Ecologists are particularly affected by changes to the way they can apply for grants from the National Science Foundation. Credit: A. MILLER-RUSHING/NSF

“This is the farthest I think that I’ve stuck my neck out,” says Sarah Hobbie, an ecologist at the University of Minnesota in Saint Paul. Policy changes at the US National Science Foundation (NSF) are giving life scientists in some fields fewer opportunities to apply for funding, so Hobbie is now at the forefront of a campaign to persuade the NSF to rethink its approach.

In August, Hobbie garnered more than 550 signatures with an open letter to the NSF that says the changes, put in place last year, are jeopardizing the careers of young scientists. She has also surveyed the ecology community, which relies heavily on NSF funding, about what it thought was the best way forward for the agency. Of the 1,622 responses she received, only 13% favoured the NSF’s changes over an alternative devised by Hobbie and her colleagues.

At the heart of the dispute are changes to the NSF’s application process for grants in organismal and environmental biology. The two divisions account for about half of the US$700 million that the agency will spend on the life sciences in 2012. In the past, researchers had two chances to apply for funding each year. Now they have just one opportunity, in two stages. For the first stage, researchers submit a short ‘pre-proposal’ in January, which is then screened by reviewers. Researchers who clear this hurdle are invited to submit full proposals by 2 August. Grant winners are awarded funding the following year.

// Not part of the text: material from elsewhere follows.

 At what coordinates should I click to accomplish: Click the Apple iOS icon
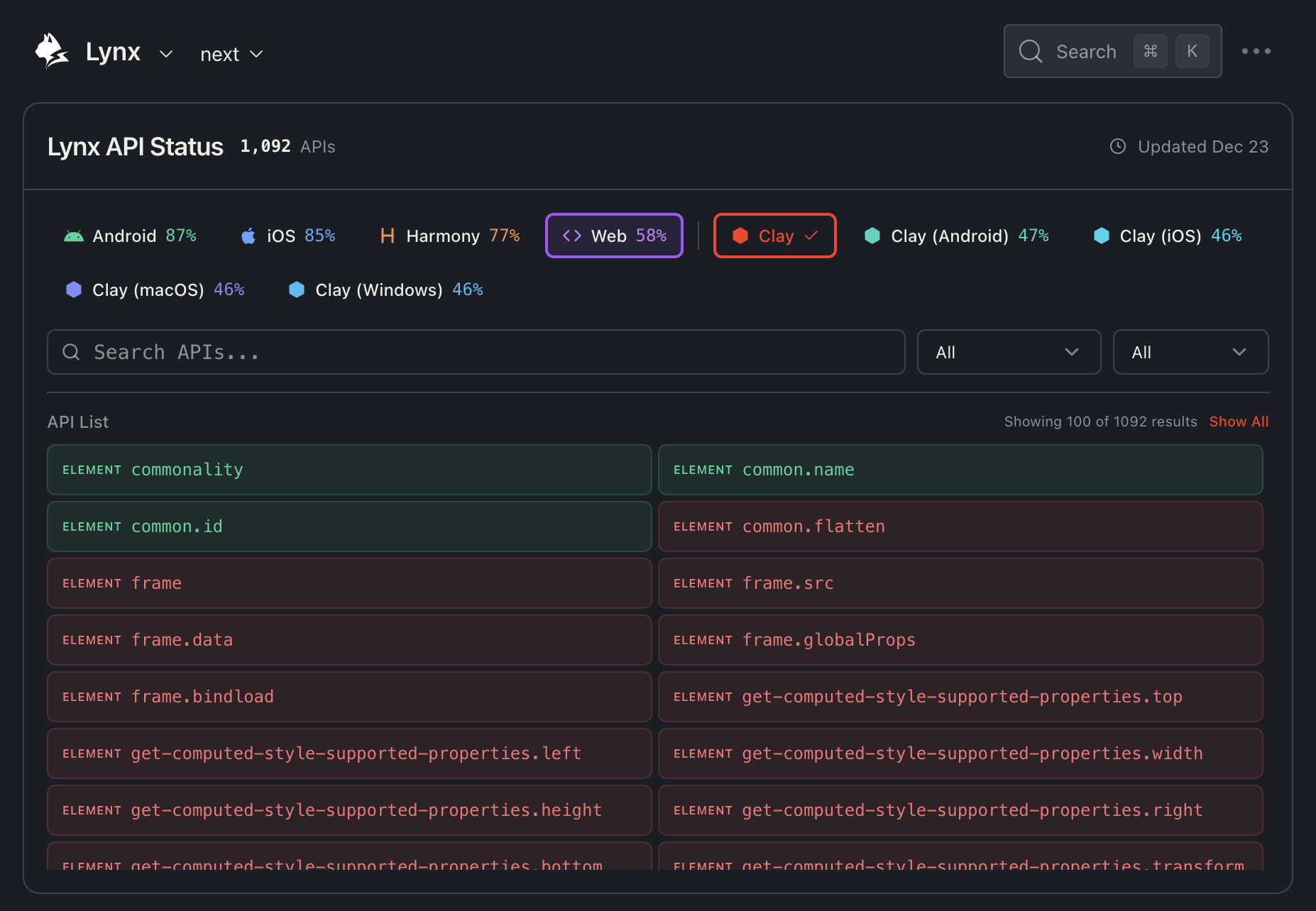[248, 236]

With a single decision, you’ve made an abrupt change that will affect a lot of people.

The NSF says that it expects to award roughly the same number of grants as in previous years, but the revised process will reduce the burden on grant reviewers. “The old system had reached breaking point,” says John Wingfield, who heads the biology directorate at the NSF in Arlington, Virginia. He adds that the change has “created some interest in other directorates”.

Hobbie, whose two pre-proposals were turned down this year, must now wait until January to try again for the chance to submit a full proposal in August. If approved, that project would probably not receive funding until 2014. She says that such long gaps between resubmissions have a domino effect because the delays to research and publications can be career-limiting for younger researchers striving to establish themselves and earn tenure.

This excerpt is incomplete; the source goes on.